On Sep 27, 7:00 am, "(E-Mail Removed)"

<(E-Mail Removed)> wrote:

> On Sep 26, 7:33 pm, "Victor Bazarov" <(E-Mail Removed)> wrote:

> > Right. I should have added 0.5:

> > int ndigits = x > 0 ? int(log10(x + 0.5)) + 1 : 1;

> Now it won't work for 99.7, 999.7, 9999.7, etc. It's also not clear

> that this does what you want for numbers less than 1.
It's not clear at all what he wants to begin with; Victor's

guess is as good as anything else. But if he wants to know how

many digits are present, the most obvious solution is:

std:

strinstream s ;

// add whatever format flags are wanted...

s << value ;

return s.str().size() ;

It probably won't be as fast as the solution with log10, but it

does guarantee that the number you get corresponds exactly to

the number of characters ostream will generate.
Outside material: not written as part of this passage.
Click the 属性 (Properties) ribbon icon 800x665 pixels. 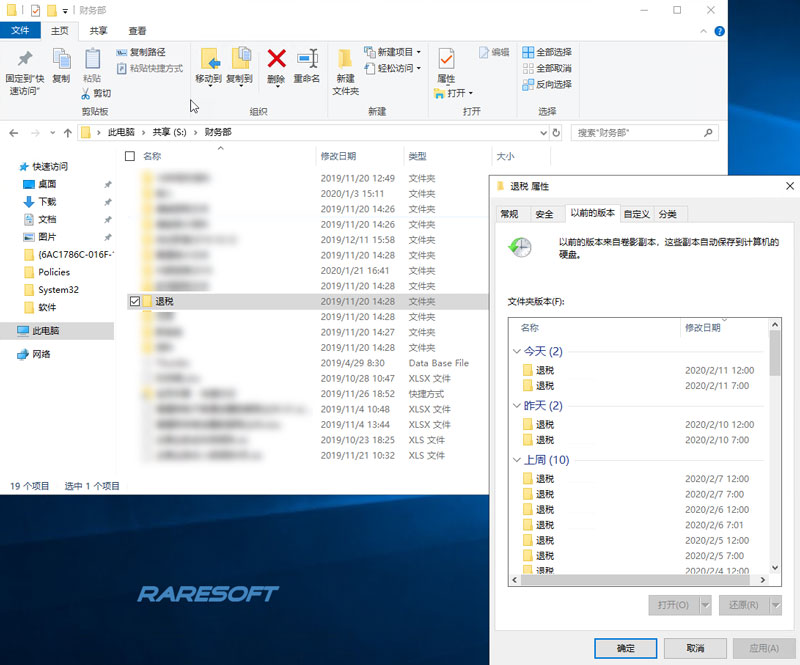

> I suggest you give this up, you will not be able to make this

> work reliably, since the result of log10() is almost never

> exact, and you'd have to prove that the result is correct

> around all the powers of 10. While you might be able to

> verify that for any given implementation of C++, you can't

> make the case in general.
You could certainly do it for IEEE, at least for numbers in a

"normal" range. (As for the extremes... what should

log10(1e300) return? You're not really passing it 1e300 to

begin with.)

--

James Kanze (GABI Software) email:(E-Mail Removed)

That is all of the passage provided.